Women’s worries about hair dye chemicals, such as ammonia and peroxide, are understandable. But as StyleCaster reported, the concentration of chemicals in hair dye is very low. Are the small quantities used to color your hair enough to put you at risk for serious health problems?

We spoke to four doctors to find out and, according to all of them, the simple answer is no. If you’re already dyeing your hair regularly without any problems, you don’t need to stop if you become pregnant. 

Everyone we spoke to noted that hair dye generally isn’t in contact with the skin on your head long enough to do any significant damage or cause harm. 

“It just does not stay in contact with your skin long enough to absorb into the blood stream in a way that is harmful to a growing fetus,” Dr. Angela Lamb, director of the Westside Mount Sinai Dermatology Faculty Practice in New York City, told HuffPost. “My vote is that hair dye is completely fine.”

Dr. Jennifer MacGregor, a board-certified dermatologist at Union Square Laser Dermatology in New York, expanded on that point, adding that while “intact scalp skin should absorb very little dye, a cut or scrape can increase absorption.” That means if you have any open cuts on your head, you may absorb more product (but for what it’s worth, we wouldn’t recommend dyeing your hair if you have cuts on your head anyway).

Somearticles recommend that women who want to dye their hair during pregnancy should do so after the first trimester, but it’s not necessary to hold off, according to Dr. Cynthia Gyamfi-Bannerman, Ellen Jacobson Levine and Eugene Jacobson Professor of Women’s Health in obstetrics and gynecology at Columbia University Medical Center. People talk about waiting until after the first trimester because that is the period in which the fetus’ organs are being formed, she said. 

“If you want to be ultra-conservative, for any situation, any medication exposure, [waiting until after] the first trimester is something you can do,” she added, “but there’s really no reason from expert consensus to do that.” 

The main issue you might face when dyeing your hair, whether you’re pregnant or not, is irritation or a potential allergic reaction from the product coming in contact with your skin, said Dr. Fitzgeraldo Sánchez, Director of Dermatology at Maiden Lane Medical in New York. 

According to all four doctors, there just isn’t enough conclusive evidence or research to suggest dyeing your hair while pregnant will cause harm to your fetus. There have been a few studies linking the use of hair dye to an increased risk of certain types of cancer, but there are also studies that have found no connection at all. 

The research out there about this topic is minimal. That’s because studying any potential negative effects of hair dye on pregnant women and fetuses isn’t exactly easy, MacGregor explained. For instance, a well-designed study would require one group of pregnant women not using any dye and another group with regular and/or long exposures to hair dye to see if there is an increase in adverse effects among the latter group. 

“If there is any possibility that a potentially toxic or carcinogenic (cancer-causing) substance or chemical could reach a growing fetus, no one would take a chance and do a study to look for safe levels and risk harm to even one fetus,” MacGregor said. 

If you are still concerned about potential negative effects of using hair dye while pregnant, Sánchez suggests alternatives like vegetable-based dyes that don’t have the same irritants.
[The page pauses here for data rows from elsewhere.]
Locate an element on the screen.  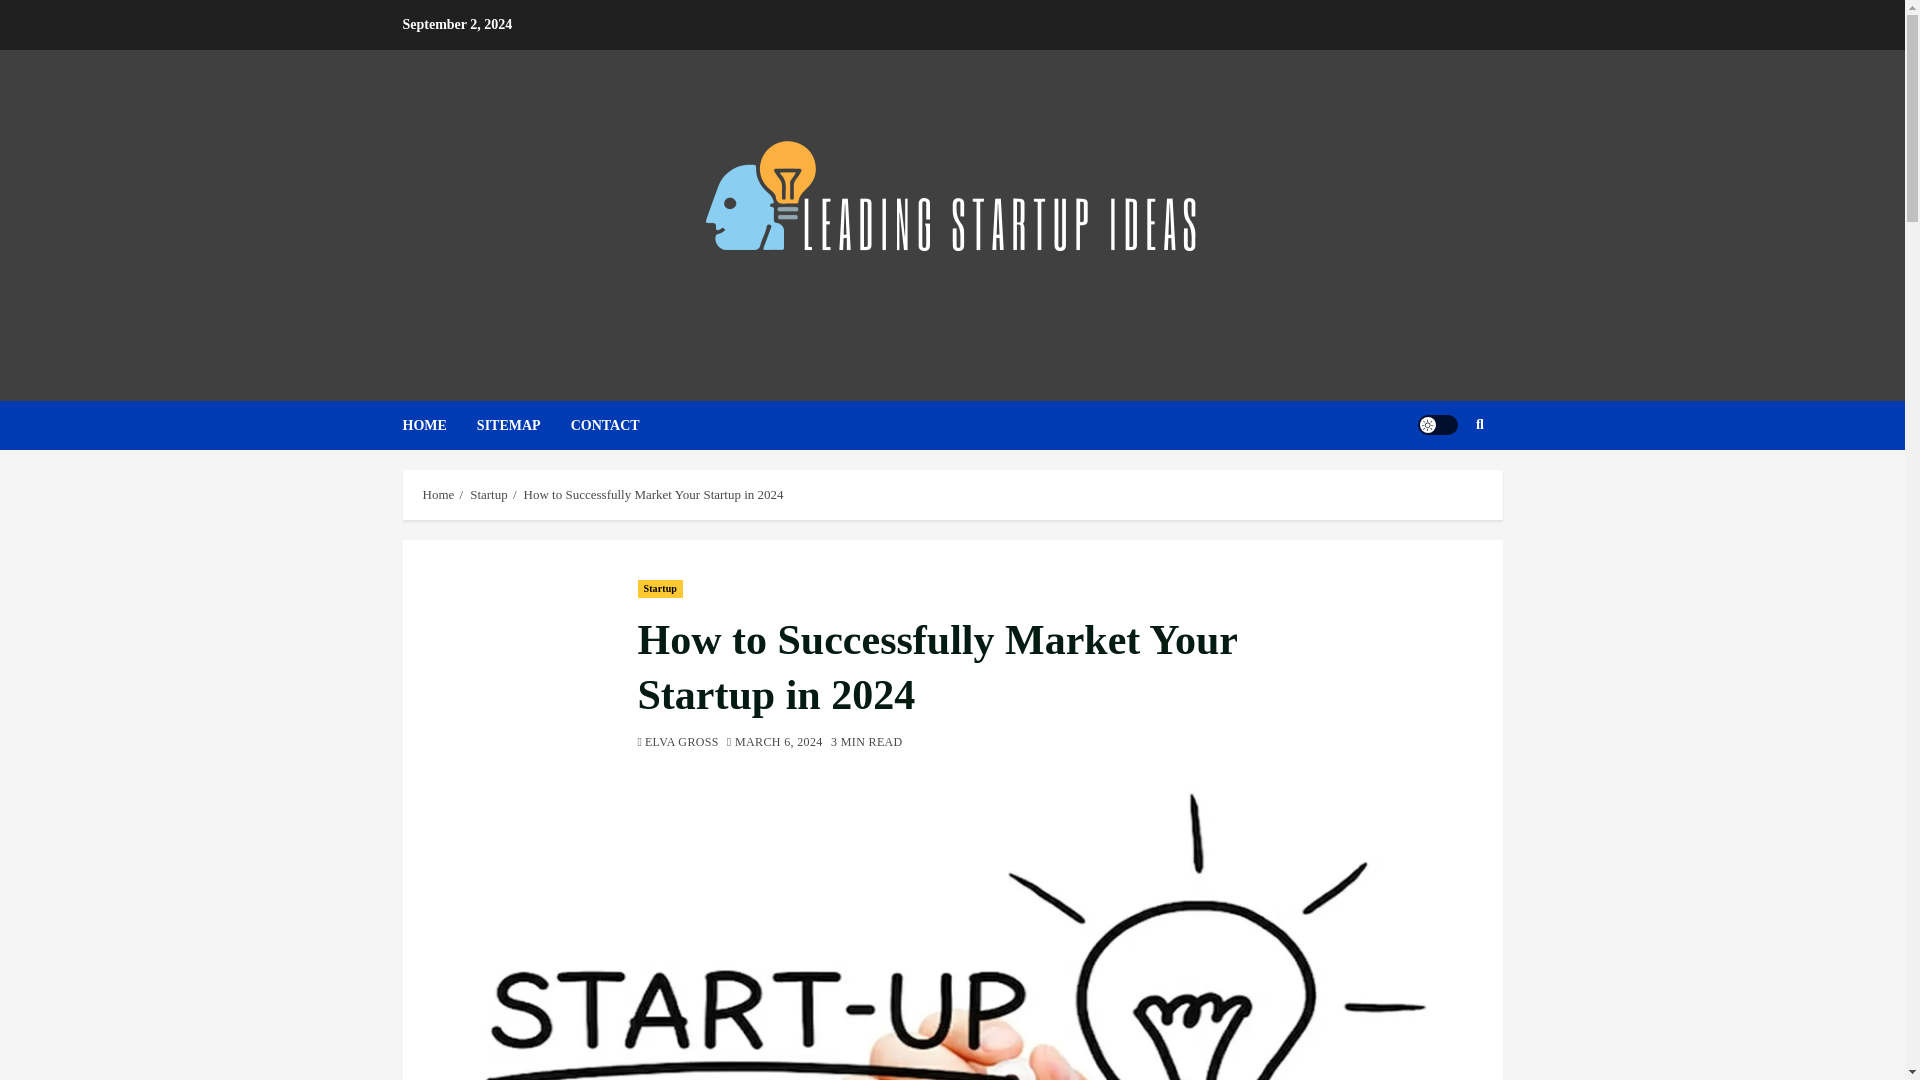
Startup is located at coordinates (660, 588).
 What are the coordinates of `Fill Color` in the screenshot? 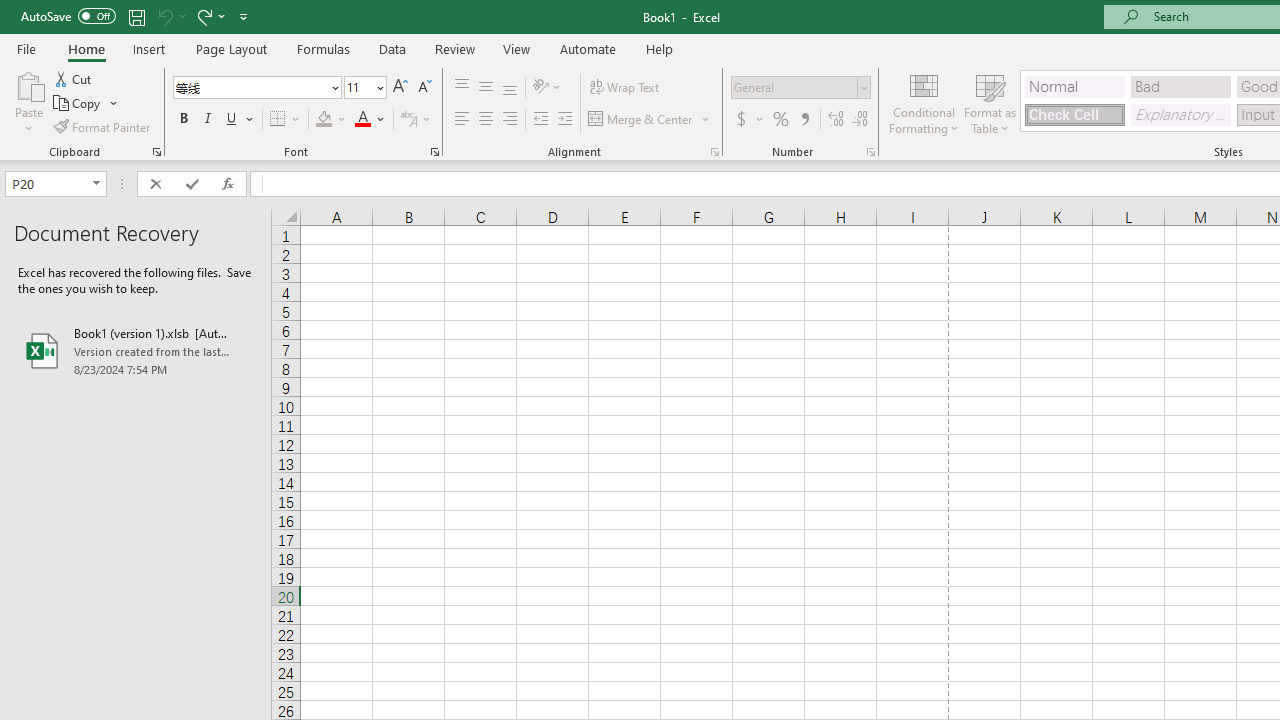 It's located at (331, 120).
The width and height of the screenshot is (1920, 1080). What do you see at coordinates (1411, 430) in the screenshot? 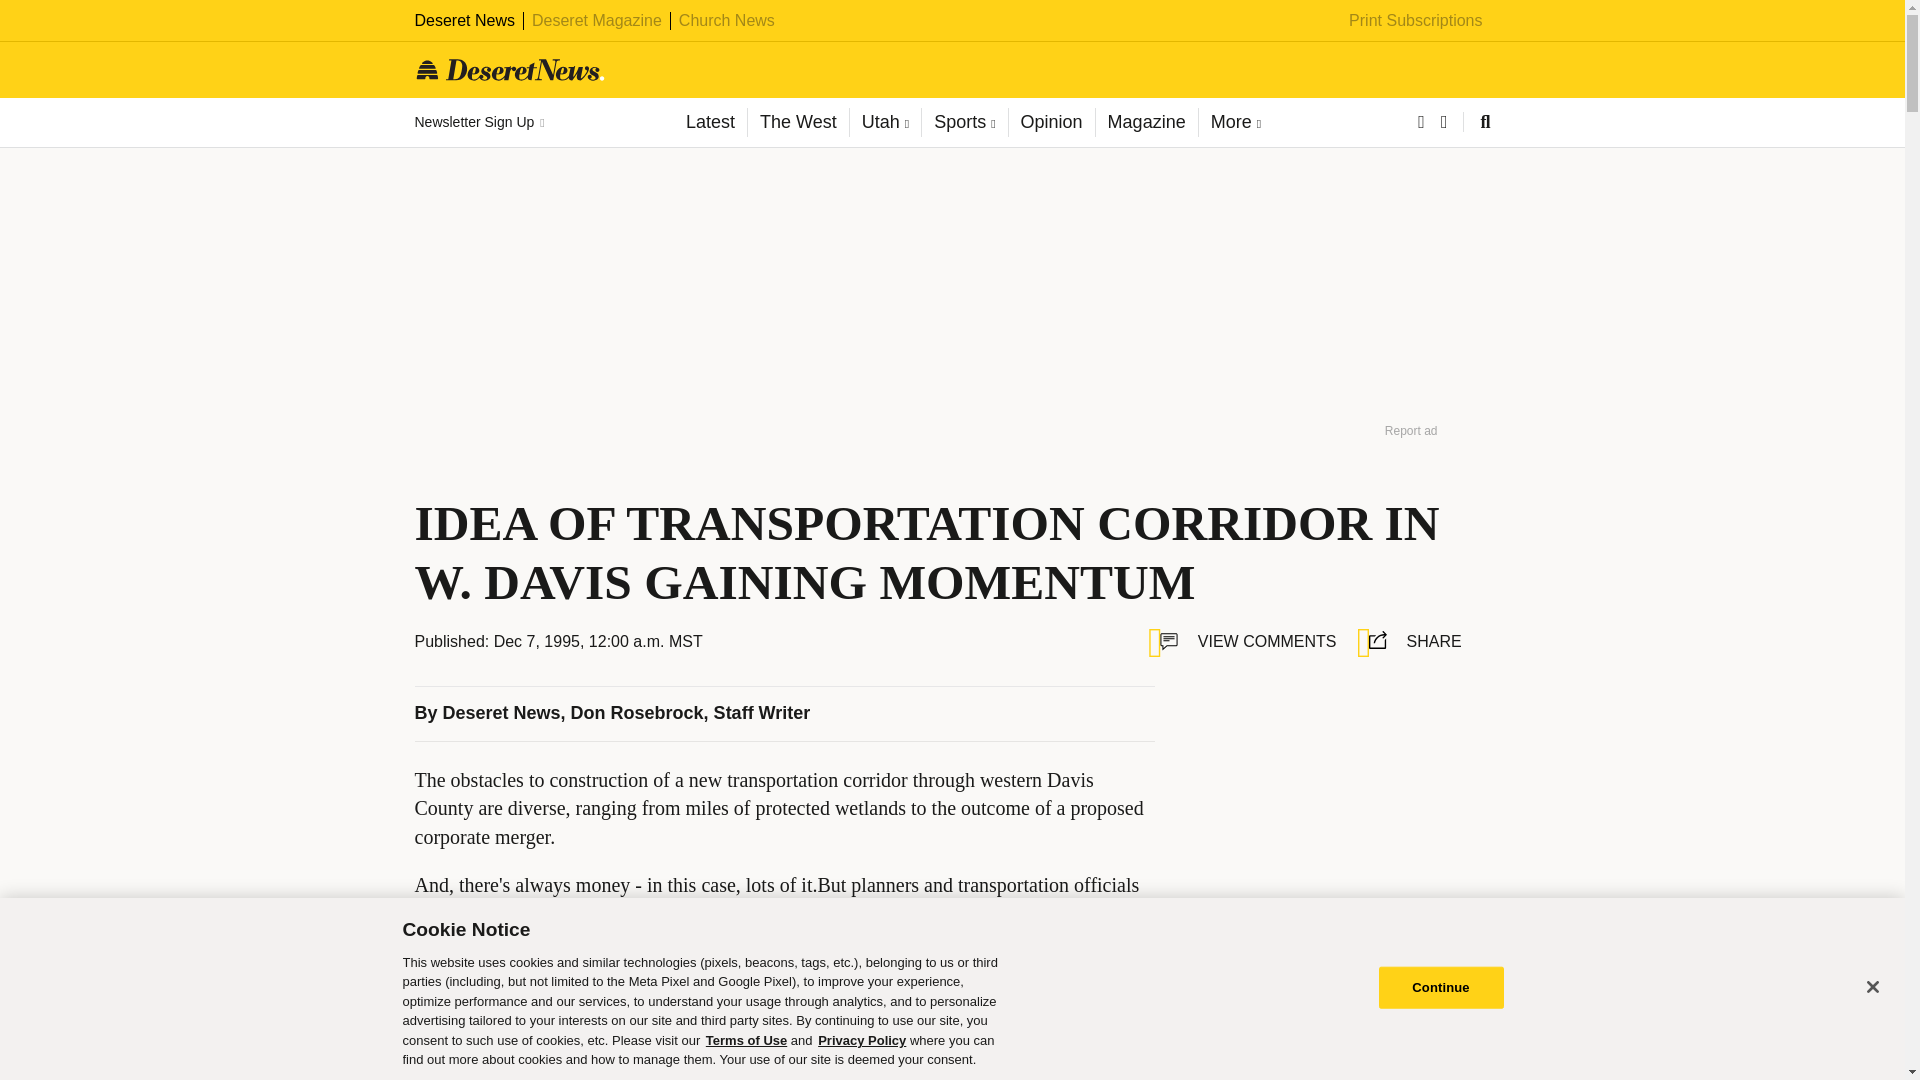
I see `Report ad` at bounding box center [1411, 430].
You could also opt for highlights or other dyeing techniques, such as balayage, that don’t require dye to touch the roots. Researchers at Northwestern University are also experimenting with a new type of hair dye they believe to be less harmful than traditional products, so there could be even more options in the future. 

If you’re dyeing your hair at home, you should also be sure to read all the package instructions, wear gloves when applying the dye and leave the product on for no longer than directed.  

But, as Gyamfi-Bannerman reiterates: “The general consensus and the information the American College of Obstetricians and Gynecologists gives to their patients is that it’s generally considered to be safe.”